Ray has errands in town. After we run him to the Ampersand walk-in, R. J. and I find ourselves with the Starcraft, an afternoon, and no chores. We go fishing.
There are a lot of good spots to fish on Middle Saranac, but our favorite is on the river above the locks. I drive and troll while R. J. casts with poppers along the weed beds. We meander slowly downstream.
As we near our destination, I cut the engine so we can drift. Several cedar spurs jut out from the shoreline above and below water. Framed by lily pads, with overhanging maples, it’s a great spot to pick up a nice bass or pike.
On this day, however, there’s a commotion ahead. A mother Can-ada goose and three goslings are raising a ruckus near shore, foiling our planned casts. As they honk and flap their wings, we speculate that momma is teaching her kids how to fly.
But something is not quite right. The mother and two of the goslings splash their way through the weeds, but one poor gosling is getting left behind. It appears to be stuck, honking and flapping to no avail.
“Hey, R. J.! That one’s leg must be caught in some fishing line or something,” I say. “I’ll bring the boat around towards shore and we’ll see if we can’t get that poor bird untangled. Grab a canoe paddle and watch out for logs.”
We ground the boat in the shallows and disembark. Armed with a paddle and a boathook, we begin gently probing around the desperate gosling, trying to catch the invisible fishing line.
While momma and siblings watch from the far shore, I approach the halfling goose.

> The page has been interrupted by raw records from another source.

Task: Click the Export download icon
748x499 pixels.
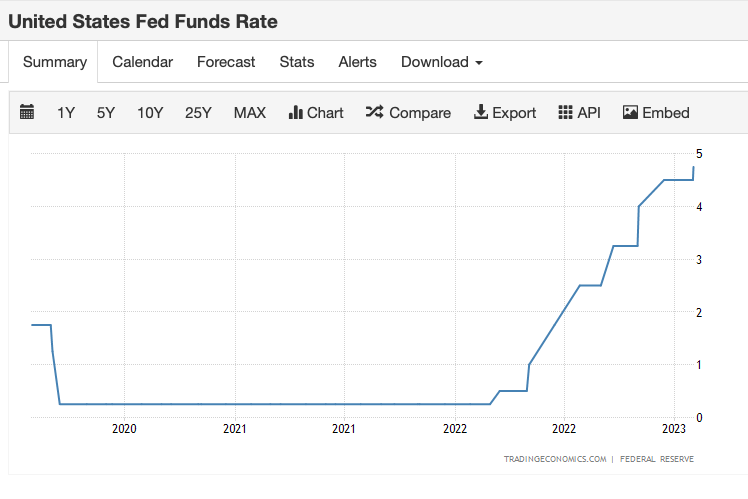Action: click(480, 113)
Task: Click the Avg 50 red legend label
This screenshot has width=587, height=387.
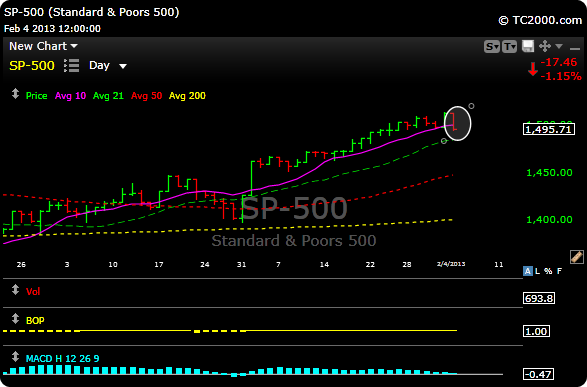Action: point(146,96)
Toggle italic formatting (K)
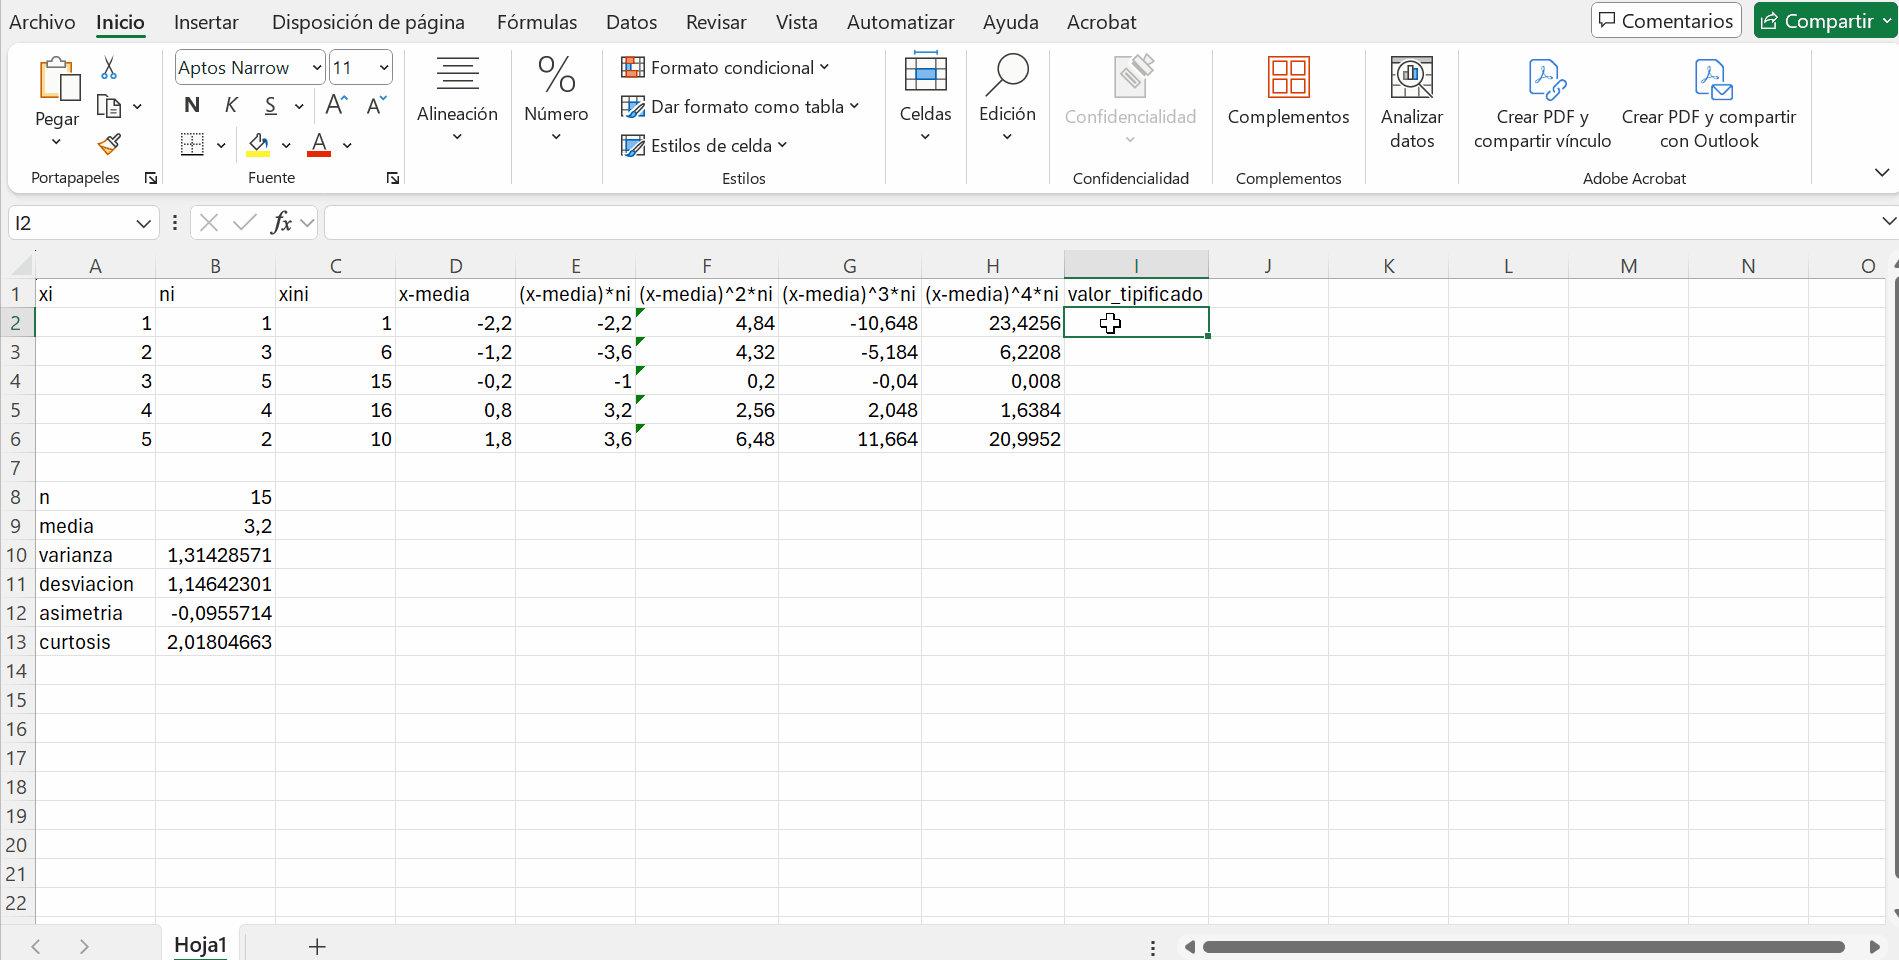Viewport: 1899px width, 960px height. point(231,106)
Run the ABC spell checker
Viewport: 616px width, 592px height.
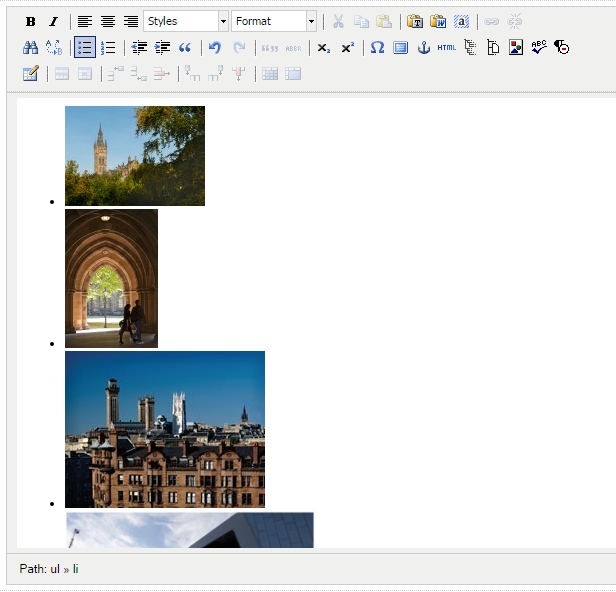click(539, 47)
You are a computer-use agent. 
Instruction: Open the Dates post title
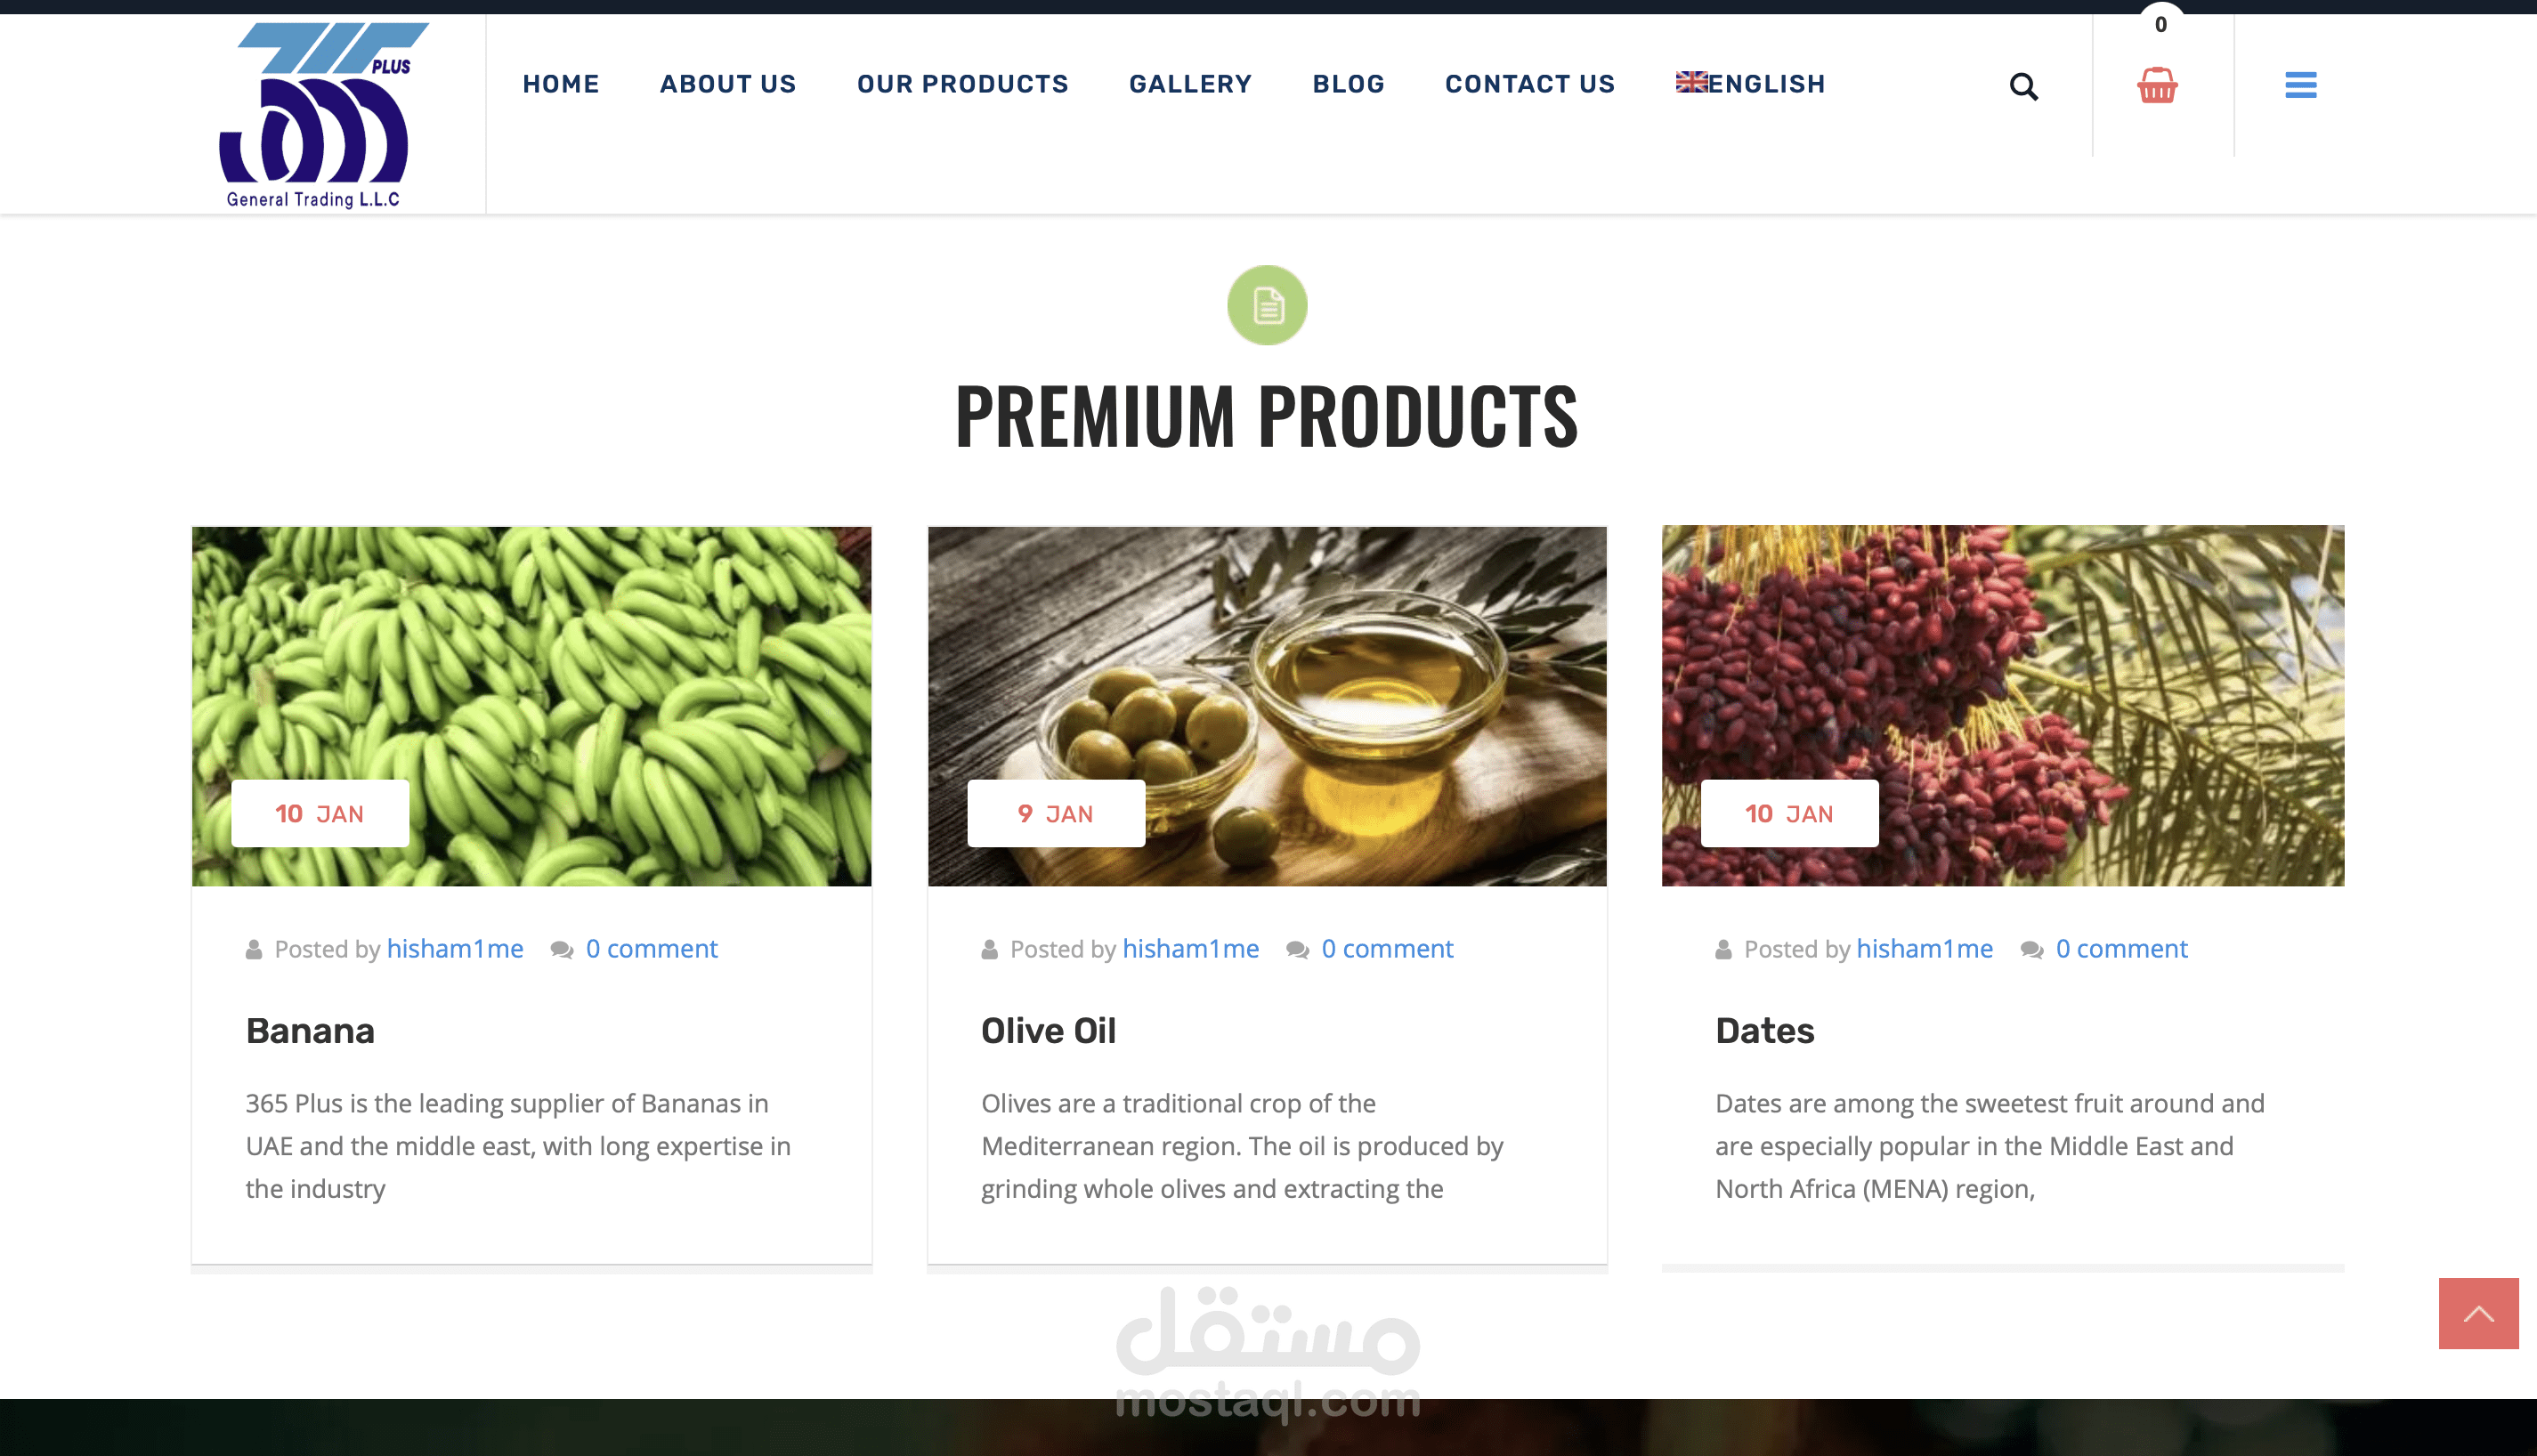point(1764,1030)
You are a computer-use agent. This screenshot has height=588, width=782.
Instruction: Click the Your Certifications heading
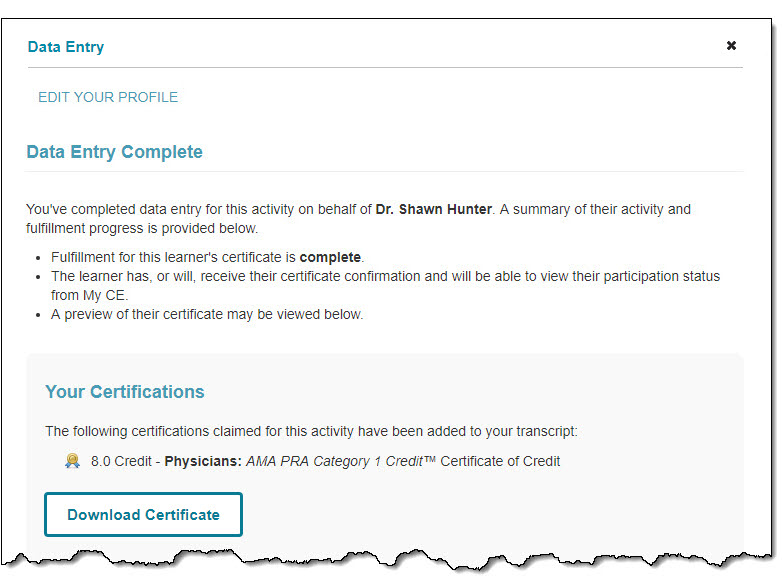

It’s clearly exhausted now, lying with its wings half-spread on the water, giving an occasional tug, flap or weak honk.
I stab the boathook into the water right under the bird’s leg and tug, hoping to catch the line from underneath. Unexpectedly, my boathook grabs something heavy.
“I don’t think it’s fishing line. I think she’s somehow got her leg caught in a log,” I say. Just then, I feel something give way. “Wait a minute—HOLY CRAP!” At that moment, the whole bottom seems to rise from the swirling mud in front of me and I suddenly understand. It isn’t a log or fishing line, but a giant snapping turtle. It has the gosling’s leg in its jaws, my boathook around its neck, and my bare feet beneath it.
Unhappy with the sudden turn of events, the snapper releases the gosling and disappears in the murk. Fearing imminent turtle counterattack, R. J. and I skedaddle back to the relative safety of the boat.
Free at last, the gosling makes for the far side of the river, but momma and siblings have already fled. Somewhat stunned, R. J. and I sit there for a moment, collecting our thoughts. The gosling seems OK—alive, at least, and mobile. We have all toes intact. The prehistorically huge turtle is nowhere to be seen. We shove back from the mud and head for camp.
On the way upstream, we encounter momma and siblings. In a show of international goodwill, I point downstream and address Madame Goose in my best classroom French: “Pardon, Madame, mais votre enfant est là!” My instincts are right—it’s a French-Canadian goose family. They turn and head back downstream.
When my brother Ray returns to camp with my nephew Forrest in tow, we relate our adventure over hunter’s stew. A lively fireside debate ensues. Were we heroes or villains? R. J. and I put forth our defense. Forrest vigorously argues the snapping turtle’s case. In the minds of some campfire jurists, R. J. and I are now felons who owe one turtle a foie gras buffet.
Regardless, that rescue (sorry Forrest) is a shared moment with my son. It’s ours now, to keep.
That night, as I retire to my reclining camp chair, I once again recite my prayer: “Thank you, Lord, for yesterday, today, and each and every day of life. Amen.”
And to those who battle with cancer, those in wheelchair kayaks, those who struggle to find a reason to face the day, I say stay strong, keep the faith, live in the moment.
You just never know, you may someday be called upon to rescue a gosling from a snapping turtle.